→ **What to produce**:
Carry on the forum thread about dulling the plastic shine on a Bachmann Annie model, starting after its last post.

→ **Source**:
** START **
# toning down the platistic shine



## lownote (Jan 3, 2008)

I recently picked up a Bachmann Annie. Wow, very nice model for the price. Lots of detail, runs well. The only thing I don't like is the plasticky shine it has. It there an easy way to tone that down? I'm thinking maybe spray it lightly with krylon clear matte finish. That seems a little crude though. I'm not quite ready to take it apart--a lot of parts seem ready to fall off 

Any suggestions? 

Thanks


----------



## Torby (Jan 2, 2008)

A little krylon matt clear. Careful to mask the windows and any parts you want to leave shiny or conductive.


----------



## jimtyp (Jan 2, 2008)

I agree Krylon Matte clear, or dullcoat spray. Another option is to try some chalks, especially if you are interested in weathering it. If so I like Bragdon.


----------



## Dr G (Jan 16, 2008)

I concur with the dullcoat. But another option I like is Future floor wax (YES floor wax from the grocery store) mixed between 3:1 or 10:1 with Tamaya flat. The more flat to Future the less shine. the 1 part flat to 10 parts Future gives a great satin finish that to me looks like a "scale" fresh finish. It is water soluble, easy to spray with an airbursh (yah doesn't come in a can) and clean up and mistakes can be removed with Windex. 

Try it--I love it.


----------



## toddalin (Jan 4, 2008)

A really light spray of Floquil "weathered black" is the answer.
** END **
→ **Supplied records**:
** START **
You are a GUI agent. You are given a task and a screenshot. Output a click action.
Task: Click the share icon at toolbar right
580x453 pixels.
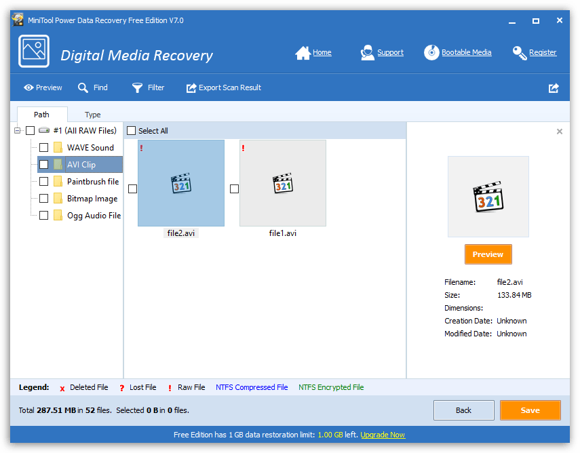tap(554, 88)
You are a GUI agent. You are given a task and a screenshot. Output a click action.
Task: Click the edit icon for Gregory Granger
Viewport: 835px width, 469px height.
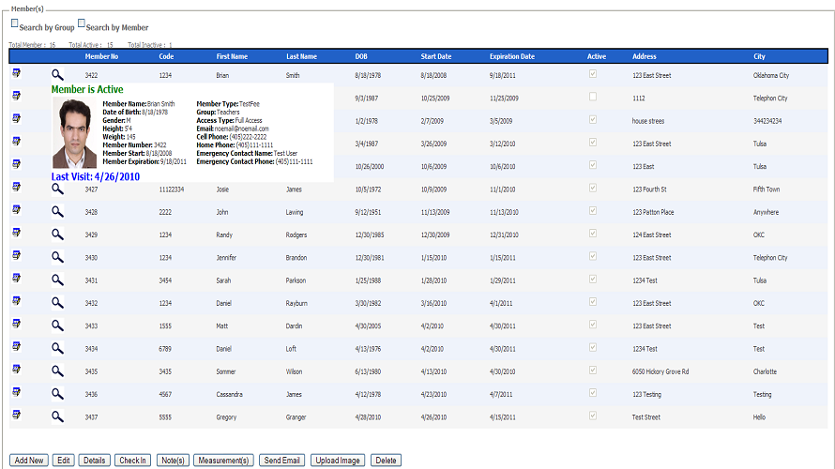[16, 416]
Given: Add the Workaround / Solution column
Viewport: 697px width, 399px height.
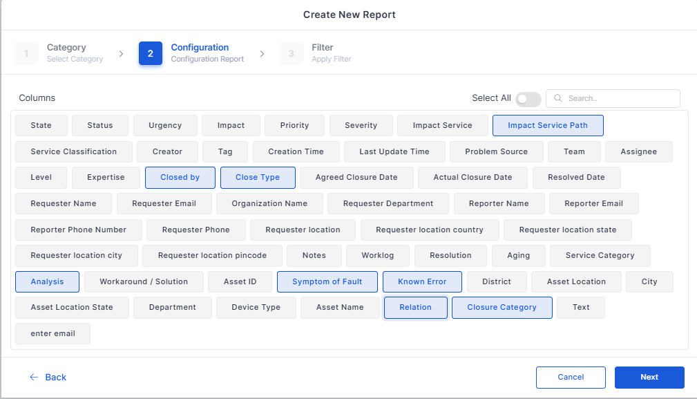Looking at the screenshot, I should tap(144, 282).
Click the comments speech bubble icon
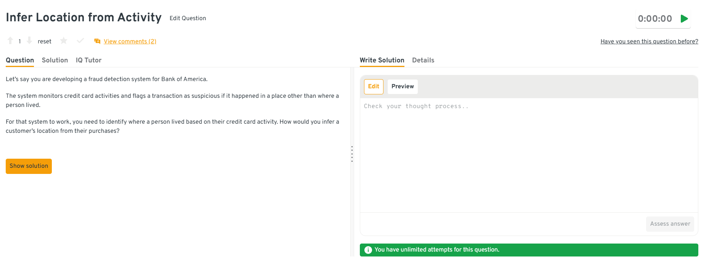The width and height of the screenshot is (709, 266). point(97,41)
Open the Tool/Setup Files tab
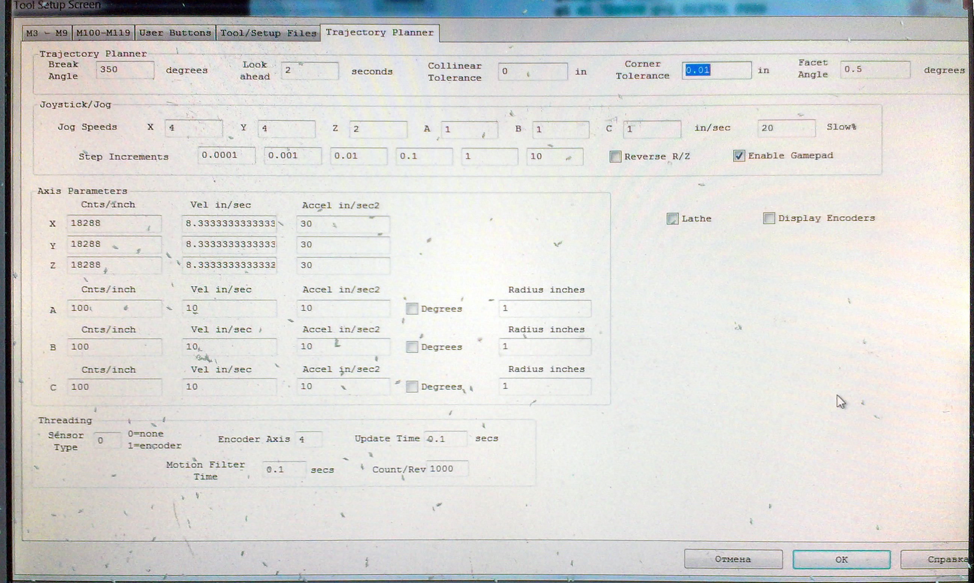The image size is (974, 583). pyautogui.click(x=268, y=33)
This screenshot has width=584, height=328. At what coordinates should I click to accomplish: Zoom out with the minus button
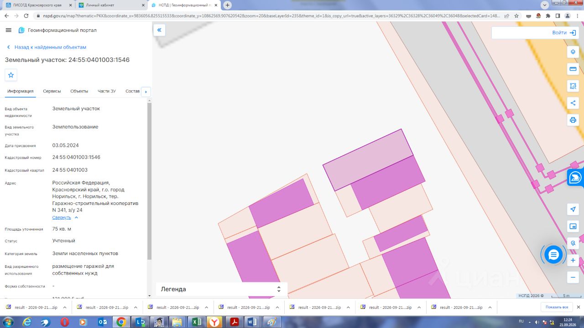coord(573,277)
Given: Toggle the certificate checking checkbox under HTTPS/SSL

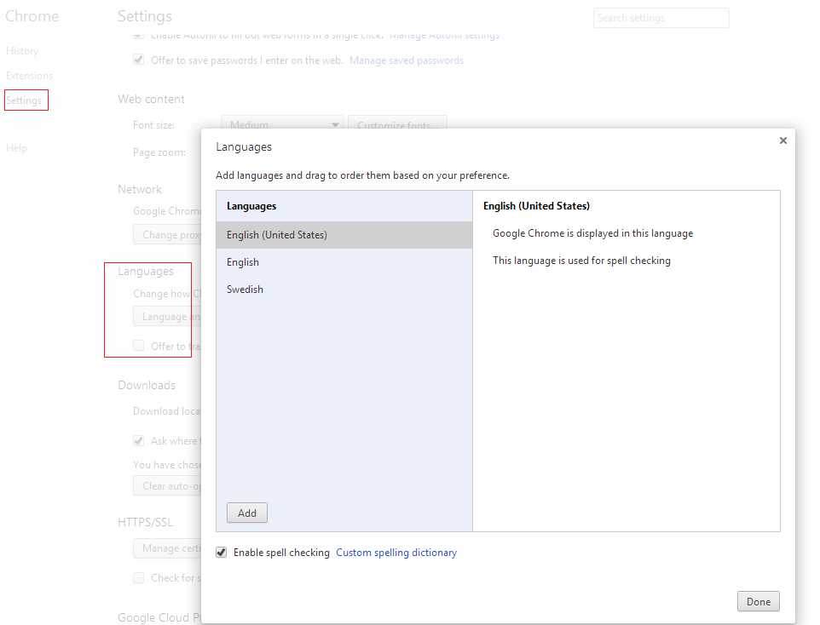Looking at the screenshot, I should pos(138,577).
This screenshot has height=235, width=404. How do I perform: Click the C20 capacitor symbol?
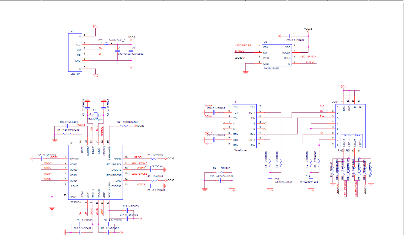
** END **
→ **Response to the exercise**:
----------



## East Broad Top (Dec 29, 2007)

I've become rather fond of Bragdon's weathering powders. They're very easy to work with, and don't necessarily need to be sealed with a matte finish. Also, you may want to try a wash of very dilute black paint. 

Later, 

K


----------



## DSP&P fan (Apr 9, 2008)

Dull coat is wonderful stuff. Chalks are too. In books, I've always found freshly painted trains to look very odd. In particular, there is a photo in one of the Color Photography of the Nickel Plate Road books with a freshly painted Bluebird...and it looks so toy like sitting outside of the shops. 

I'll have to check out Bragdon's powders.


----------



## lownote (Jan 3, 2008)

I used Krylon Matte spray because I had it around. It worked very well--just an application of the spray and the engine looks ten times better


----------



## Bill Swindell (Jan 2, 2008)

I have heard that Dullcoat is attacked by UV when used outside. Is this not true?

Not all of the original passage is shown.